Solution 2: Revisit your budget
How long has it been since you seriously re-evaluated your budget? If you’re finding it hard to pay for what you need, sit down with your bank and credit card statements from the past few months.
Try to figure out where your money is going. For the most part, are you making necessary expenses? Or are you throwing away money on unused subscriptions or unnecessarily high utility bills?
Decide if cutting back in certain areas will be enough to help you cover your bills and avoid future debt. Then, once you create your budget, stick to it as much as possible.
Solution 3: Look into senior-specific benefits
Costs can go up as you age, especially for things like medical care, but you may be eligible for more discounts and benefits as you age.
For instance, your local community center might offer free admission to fitness classes for seniors, or your favorite restaurant might serve seniors at a hugely discounted price. Going out of your way to find senior discounts is one solid way to spend less and save more.
Solution 4: Find out if you qualify for SNAP
Many seniors qualify for food assistance via the Supplemental Nutrition Assistance Program, or SNAP.
This federal program helps low-income adults — including seniors on a fixed budget — access nutritious food at affordable prices.
Solution 5: Talk to your credit card company about a custom repayment plan
If you’re struggling to keep up with payments, consider calling up your credit card company to discuss your situation.
You’ll want to lay out your income and expenses and explain how much you can afford to pay.
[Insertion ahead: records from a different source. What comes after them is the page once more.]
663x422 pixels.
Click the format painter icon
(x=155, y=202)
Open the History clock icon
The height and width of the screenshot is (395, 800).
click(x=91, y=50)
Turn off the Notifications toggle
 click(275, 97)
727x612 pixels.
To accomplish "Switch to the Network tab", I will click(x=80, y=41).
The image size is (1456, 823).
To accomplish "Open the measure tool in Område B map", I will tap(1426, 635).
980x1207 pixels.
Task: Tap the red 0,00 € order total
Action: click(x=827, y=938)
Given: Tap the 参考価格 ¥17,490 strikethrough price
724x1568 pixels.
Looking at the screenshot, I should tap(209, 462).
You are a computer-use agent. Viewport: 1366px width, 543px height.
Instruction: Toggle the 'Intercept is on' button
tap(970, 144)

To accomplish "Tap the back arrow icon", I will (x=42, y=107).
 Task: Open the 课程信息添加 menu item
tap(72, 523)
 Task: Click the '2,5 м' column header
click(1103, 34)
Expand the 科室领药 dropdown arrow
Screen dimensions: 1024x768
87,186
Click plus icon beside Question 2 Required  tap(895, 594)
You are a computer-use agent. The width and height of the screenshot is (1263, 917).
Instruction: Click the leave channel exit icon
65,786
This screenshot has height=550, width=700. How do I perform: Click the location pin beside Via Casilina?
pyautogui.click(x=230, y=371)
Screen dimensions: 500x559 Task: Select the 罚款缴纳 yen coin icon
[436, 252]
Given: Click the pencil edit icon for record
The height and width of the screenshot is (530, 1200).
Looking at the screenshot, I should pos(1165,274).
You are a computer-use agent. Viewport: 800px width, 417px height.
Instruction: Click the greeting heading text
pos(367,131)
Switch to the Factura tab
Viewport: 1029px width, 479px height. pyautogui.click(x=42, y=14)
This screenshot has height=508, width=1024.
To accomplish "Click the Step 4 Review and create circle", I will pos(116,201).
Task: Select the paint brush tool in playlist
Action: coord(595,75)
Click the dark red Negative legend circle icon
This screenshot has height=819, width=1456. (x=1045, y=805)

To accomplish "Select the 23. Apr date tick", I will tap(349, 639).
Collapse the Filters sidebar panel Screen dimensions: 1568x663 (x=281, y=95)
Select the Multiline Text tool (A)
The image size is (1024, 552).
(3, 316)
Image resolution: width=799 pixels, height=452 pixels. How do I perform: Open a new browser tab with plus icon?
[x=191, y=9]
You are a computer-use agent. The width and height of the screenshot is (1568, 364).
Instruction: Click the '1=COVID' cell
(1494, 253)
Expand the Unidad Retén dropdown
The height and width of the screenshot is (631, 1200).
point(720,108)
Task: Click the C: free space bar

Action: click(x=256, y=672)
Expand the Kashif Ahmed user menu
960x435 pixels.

You should be prepared to hear a firm “Sorry, but no.”
Not every credit card company will work with its customers to set up custom repayment plans, but yours might, and you won’t find out unless you ask.
If you’re living on a fixed income, issues like unexpected medical bills and unpredictable inflation can wreak havoc on your savings.
If you’ve had to add to credit card debt to make up the difference, you’re certainly not alone. You also aren’t doomed to carry around your credit card debt forever.
Instead, whether you’re still working toward retirement or have hit that milestone already, you can use the steps above to find clever ways to pay off debt and avoid accruing it in the future.